# How do you humanely completely severe the links



## luvintokyo (May 10, 2010)

Divorced since Sept, seperated for 18months, female but had been the sole provider for the last 18yrs. Just cut off his wireless a yr ago, cut his car insurance last month finally after he refused to pay our son's car insurance. He is still allowed in the house to see the kids, has my keys. He comes in the house when I am not there uses my stuff without telling me, is refusing to help with the 1st kid's college fees due in Sept. Does not pick the 3kids up every 2wks like he is supposed to and still believes he is the victim, I keep an open door to make it easy for the kids but getting increasingly frustrated, at the point of going for full custody and changing my locks. Advise needed.:scratchhead:


----------



## PBear (Nov 16, 2010)

What are the legalities of your divorce agreement? Get some advice from your lawyer about what your rights and obligations are, and start enforcing them. 

As far as I would expect, once the divorce is finalized, he shouldn't have access to your house (nor you his), and your finances should be completely severed. Again, your divorce documents and your lawyer can guide you.

C
_Posted via Mobile Device_


----------



## PBear (Nov 16, 2010)

Oh, and if you've been letting him walk all over you in the past, expect that to continue until you grow a backbone and stand up to him. You've trained him that this is the way to treat you. At this point, it would be up to you to start changing how you let him treat you.

C
_Posted via Mobile Device_


----------



## luvintokyo (May 10, 2010)

**Stored records**.
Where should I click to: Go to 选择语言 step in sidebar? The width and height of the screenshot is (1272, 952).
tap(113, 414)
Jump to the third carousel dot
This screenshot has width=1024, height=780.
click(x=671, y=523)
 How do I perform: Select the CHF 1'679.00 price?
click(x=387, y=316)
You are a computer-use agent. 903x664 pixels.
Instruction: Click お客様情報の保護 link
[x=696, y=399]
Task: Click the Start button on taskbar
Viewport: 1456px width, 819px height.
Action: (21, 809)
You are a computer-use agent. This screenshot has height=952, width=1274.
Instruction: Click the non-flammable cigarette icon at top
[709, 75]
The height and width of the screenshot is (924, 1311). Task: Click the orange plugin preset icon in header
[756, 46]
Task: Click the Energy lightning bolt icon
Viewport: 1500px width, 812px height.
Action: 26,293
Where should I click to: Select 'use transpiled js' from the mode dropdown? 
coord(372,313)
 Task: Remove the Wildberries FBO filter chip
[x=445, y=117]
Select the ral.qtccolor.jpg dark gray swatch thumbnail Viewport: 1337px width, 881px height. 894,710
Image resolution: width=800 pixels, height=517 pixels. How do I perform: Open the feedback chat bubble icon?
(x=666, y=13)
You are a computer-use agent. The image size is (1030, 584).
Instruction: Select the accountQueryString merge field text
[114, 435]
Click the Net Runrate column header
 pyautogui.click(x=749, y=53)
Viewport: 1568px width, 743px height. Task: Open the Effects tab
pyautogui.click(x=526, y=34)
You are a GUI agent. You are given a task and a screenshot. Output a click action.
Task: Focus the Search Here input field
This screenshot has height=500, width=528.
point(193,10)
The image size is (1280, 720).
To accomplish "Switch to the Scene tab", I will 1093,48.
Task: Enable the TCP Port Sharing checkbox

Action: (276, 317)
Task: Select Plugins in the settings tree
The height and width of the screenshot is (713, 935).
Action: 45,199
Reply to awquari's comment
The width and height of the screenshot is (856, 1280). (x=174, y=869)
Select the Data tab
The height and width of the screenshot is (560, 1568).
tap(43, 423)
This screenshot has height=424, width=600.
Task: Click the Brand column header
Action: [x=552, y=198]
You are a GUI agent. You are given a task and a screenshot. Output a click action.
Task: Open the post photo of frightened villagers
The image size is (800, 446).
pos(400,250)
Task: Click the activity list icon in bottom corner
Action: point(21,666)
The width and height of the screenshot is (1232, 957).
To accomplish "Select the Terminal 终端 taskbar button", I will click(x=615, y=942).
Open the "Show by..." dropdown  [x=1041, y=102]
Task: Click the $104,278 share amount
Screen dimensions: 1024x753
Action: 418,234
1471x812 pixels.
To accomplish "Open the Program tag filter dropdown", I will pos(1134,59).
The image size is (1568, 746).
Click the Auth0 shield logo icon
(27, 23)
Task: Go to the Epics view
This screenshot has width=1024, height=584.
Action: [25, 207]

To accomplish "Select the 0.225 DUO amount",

**Task prompt**. Write out the entire forum thread about cutting ties after a divorce, word for word. The records aren't needed.

**Exercise result**.
# How do you humanely completely severe the links



## luvintokyo (May 10, 2010)

Divorced since Sept, seperated for 18months, female but had been the sole provider for the last 18yrs. Just cut off his wireless a yr ago, cut his car insurance last month finally after he refused to pay our son's car insurance. He is still allowed in the house to see the kids, has my keys. He comes in the house when I am not there uses my stuff without telling me, is refusing to help with the 1st kid's college fees due in Sept. Does not pick the 3kids up every 2wks like he is supposed to and still believes he is the victim, I keep an open door to make it easy for the kids but getting increasingly frustrated, at the point of going for full custody and changing my locks. Advise needed.:scratchhead:


----------



## PBear (Nov 16, 2010)

What are the legalities of your divorce agreement? Get some advice from your lawyer about what your rights and obligations are, and start enforcing them. 

As far as I would expect, once the divorce is finalized, he shouldn't have access to your house (nor you his), and your finances should be completely severed. Again, your divorce documents and your lawyer can guide you.

C
_Posted via Mobile Device_


----------



## PBear (Nov 16, 2010)

Oh, and if you've been letting him walk all over you in the past, expect that to continue until you grow a backbone and stand up to him. You've trained him that this is the way to treat you. At this point, it would be up to you to start changing how you let him treat you.

C
_Posted via Mobile Device_


----------



## luvintokyo (May 10, 2010)